Case Report: First longitudinal study of a patient with CALR positive clonal hematopoiesis of indeterminate potential developing into pre-fibrotic myelofibrosis

Initial diagnosis of overt myeloproliferative neoplasms (MPNs) represents the juncture during clonal evolution when symptoms or complications prompt an afflicted individual to seek medical attention. In 30-40% of the MPN subgroups essential thrombocythemia (ET) and myelofibrosis (MF), somatic mutations in the calreticulin gene (CALR) are drivers of the disease resulting in constitutive activation of the thrombopoietin receptor (MPL).
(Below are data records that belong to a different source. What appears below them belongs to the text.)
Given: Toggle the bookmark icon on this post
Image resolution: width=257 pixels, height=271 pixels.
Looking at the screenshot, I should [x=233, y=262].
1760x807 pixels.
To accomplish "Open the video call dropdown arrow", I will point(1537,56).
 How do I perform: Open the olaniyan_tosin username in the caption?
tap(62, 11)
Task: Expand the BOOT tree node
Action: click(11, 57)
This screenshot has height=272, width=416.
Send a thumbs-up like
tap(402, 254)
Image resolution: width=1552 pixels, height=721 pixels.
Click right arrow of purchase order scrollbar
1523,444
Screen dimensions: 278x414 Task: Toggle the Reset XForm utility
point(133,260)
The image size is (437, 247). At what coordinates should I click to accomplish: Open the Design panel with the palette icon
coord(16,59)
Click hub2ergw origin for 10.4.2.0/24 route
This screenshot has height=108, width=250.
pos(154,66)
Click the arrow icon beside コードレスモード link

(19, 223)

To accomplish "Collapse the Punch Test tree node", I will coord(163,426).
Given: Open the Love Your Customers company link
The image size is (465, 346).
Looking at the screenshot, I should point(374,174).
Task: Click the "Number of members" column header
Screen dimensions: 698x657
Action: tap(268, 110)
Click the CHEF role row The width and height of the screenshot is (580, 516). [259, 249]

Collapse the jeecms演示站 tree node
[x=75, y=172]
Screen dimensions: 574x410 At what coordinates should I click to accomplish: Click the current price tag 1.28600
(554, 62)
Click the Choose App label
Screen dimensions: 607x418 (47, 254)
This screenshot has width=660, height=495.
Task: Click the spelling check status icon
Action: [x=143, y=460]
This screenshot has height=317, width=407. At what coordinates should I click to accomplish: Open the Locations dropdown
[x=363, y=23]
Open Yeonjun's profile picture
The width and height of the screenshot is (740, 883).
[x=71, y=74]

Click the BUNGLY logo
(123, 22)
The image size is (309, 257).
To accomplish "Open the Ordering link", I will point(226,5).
In the current study, we describe a healthy CALR mutated individual during a 12 year follow-up from initial identification of CALR clonal hematopoiesis of indeterminate potential (CHIP) to the diagnosis of pre-MF. The pre-diagnostic exponential development dynamics of the malignant clone demonstrated close correlation with the platelet counts, neutrophil-to-lymphocyte (NLR) ratio, and inversely correlated to hemoglobin and erythrocyte counts. Backward extrapolation of the growth rate indicated the potential for discovery of the malignant clone many years prior to presentation of overt disease, opening a window of opportunity for early treatment intervention. We did not find any additional mutations associated with MPNs and the current case report provides novel information regarding the development of a driver mutation and the association with blood cell counts prior to clinical manifestation of symptoms suggesting that pre-diagnostic dynamics may supplement future diagnostic criteria for early diagnosis and intervention in MPN patients.

Automated summary

The initial diagnosis of overt myeloproliferative neoplasms (MPNs) occurs when symptoms or complications lead to a patient seeking medical attention. In some MPN subgroups like essential thrombocythemia (ET) and myelofibrosis (MF), somatic mutations in the calreticulin gene (CALR) are the drivers of the disease. This study follows a healthy individual with a CALR mutation from initial identification as CALR clonal hematopoiesis of indeterminate potential (CHIP) to the diagnosis of pre-MF, providing insights into pre-diagnostic dynamics that may aid in early diagnosis and intervention in MPN patients.